Sen. Charles E. Schumer, after the Dubai-owned company backed off its bid to operate terminals in U.S. ports, raced to gloat before cameras, after he had previously opined that “the devil is in the details” (“Dubai bails out of bid for terminals,” Page 1, Friday). Beside his concern about the details, Mr. Schumer, a New York Democrat, should also realize that with his “success,” Pandora’s box has been opened. It would be ironic were Vice President Dick Cheney’s former firm, Halliburton Co., to get this contract, as well as interesting when the United Arab Emirates decides that their next lucrative contract will go to Airbus rather than Boeing.

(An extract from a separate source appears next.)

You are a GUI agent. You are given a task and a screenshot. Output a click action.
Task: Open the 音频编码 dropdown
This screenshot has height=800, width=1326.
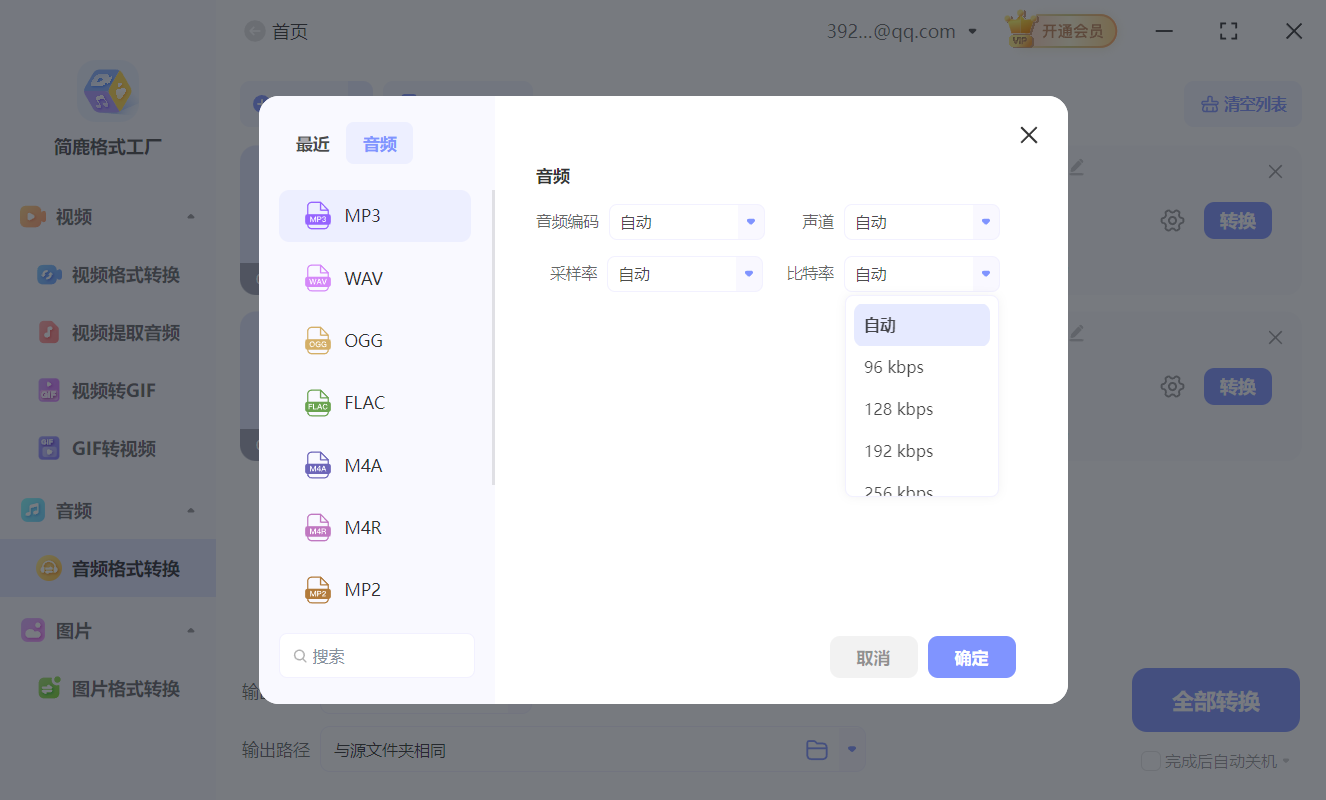[687, 221]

After observing how an Arab country was bashed, even after its vital support of the U.S. military, there may well be a snowball effect — with other nations that are now investing in America “outsourcing” their money elsewhere.


Palm Desert, Calif.

I would like to suggest something else our great senators and congressmen can tack on to very important appropriation bills. Please add monies to cover bumper seats or high chairs for all members of Congress. The last couple of weeks have shown just how immature and childish our Congress can be.

Democrats who have worked for six years to stifle President Bush’s war on terror now act like they are concerned about national security. They are a day late and a dollar short, not to mention the fact that they really do not care about national security. They care about politics and power.

Republicans who have thumbed their noses at Mr. Bush and the United Arab Emirates are out for themselves. Instead of waiting 45 days to review the deal rationally, they acted irrationally like little children and rushed to kill the deal by using a very important appropriations bill.

President Bush can stand tall on this deal, and I support him.


Brandon, Miss.

Terrorists, not insurgents

I applaud Clifford D. May for his “Perils of asymmetrical war” (Commentary, Friday) and his timely and much-needed call to action.

The mainstream press here and abroad are patently guilty of legitimizing the tactics of terrorists by their lack of outrage over slaughtered civilians. How is it they are not moved to condemn the indiscriminate killing of children and, in contrast, incessantly scream their outrage over a U.S. soldier force-feeding an adult Muslim prisoner?

Their non-answer is often the “higher standard” applied to U.S. actions. The targets of U.S. warfare are enemy combatants. Civilians are out of bounds. This standard of conduct is not just a higher standard for the United States, but the correct standard for all nations.

When that standard is violated by any nation, I expect all members of the Fourth Estate to report and loudly condemn that violation. It is time that U.S. citizens demand nothing less. A good start would be to drop the term “insurgent” and begin using “terrorist.”